On Friday, June 20, Serap Pollard, the first Turkish designer in London, displayed her AW14 collection at the Embassy of Turkey in Ulaanbaatar in a runway show as part of a week of cultural events to celebrate the 45th anniversary of the establishment of diplomatic relations between Mongolia and Turkey.
Pollard’s collection, displayed in front of the crowd of roughly 100, comprised of the international business and fashion community, also embraced a polycentric philosophy.
Pollard used a vibrant, hand-woven fabric called kutnu, traditionally used to make gifts in Turkey. Pollard is an ecological designer as she creates zero-waste fashion, which means little or no textile waste was generated during production. This pays homage to traditional Turkish fashion, which reflects the wearer’s social and ethical values.
Turkish Ambassador in Mongolia, Murat Karkagoz, who co-hosted the event, commented on fashion as a means of bridging cultures.
“Fashion is an important instrument to build a bridge between two countries… I am presenting you the fashion diplomacy. Strong ties between countries, people and organizations tonight… She gets inspired from not only culture, but also the colors and scope of the city,” said Karkagoz. “She is ready for anything to promote and introduce Turkish culture.”
This collection, blending modern fashion trends with traditional styles, was a unique display of sustainable and organic fashion, usually bland.
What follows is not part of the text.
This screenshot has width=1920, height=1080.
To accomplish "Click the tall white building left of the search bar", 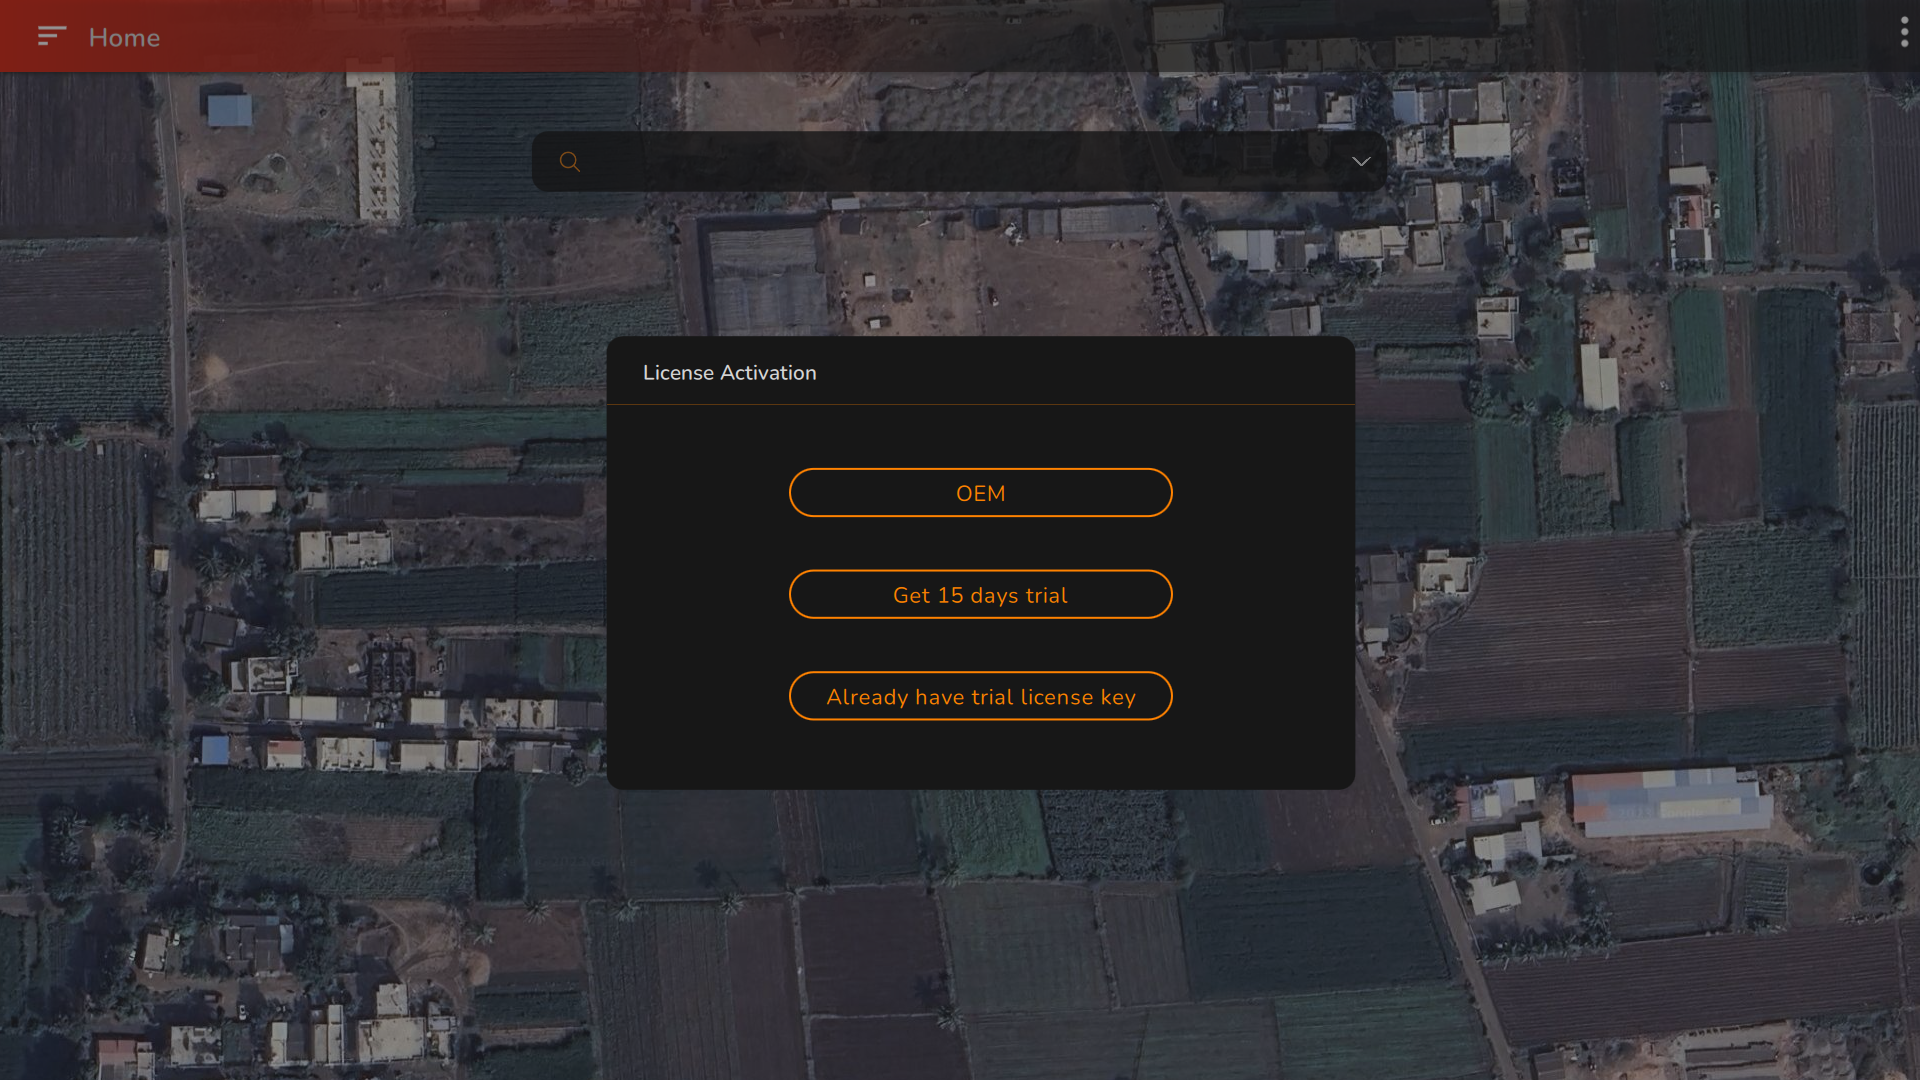I will [x=378, y=150].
On bringing sustainable fashion abroad, Pollard, whose company is based in London, noted, “I live in London and the fashion there is very fast paced and people use one garment, throws it away and then use another. The clothes they use are mostly not eco-friendly materials and fibers. But Mongolia is not aware of it and does not actually need because the clothes here are organic. Food is organic, clothes are organic, and everything is organic. It’s heaven here! British people need Mongolia. Mongolian clothes are heaven, there is cashmere, leather, wool and food is delicious because it is organic and natural,” said Pollard, going on to comment on the importance of displaying her work in Mongolia during this week.
Despite geographic distance, Mongolia and Turkey share a longstanding economic and trade relationship. In Mongolia’s “Third Neighbour Policy” (TNP), a feature of Mongolia’s foreign policy that intends to balance relations with its direct neighbors, China and Russia, Mongolia refers to Turkey as one of its third neighbors.
According to the Turkish Ministry of Foreign Affairs, Turkey views this mention as indicative of the “importance of friendship” with Mongolia and considers it as “a strategically important country with its huge landmass and vast resources,” citing 40 million USD in trade volume between the two countries.
This implies that landlocked Mongolia seeks to strengthen its relations with third parties such as Turkey, as the country is heavily dependent on China and Russia as trading partners, with 54.9 percent and 17.7 percent of its total trade occurring between these countries, respectively, according to the European Union.
Cultural events celebrating the anniversary were held from June 17- 22.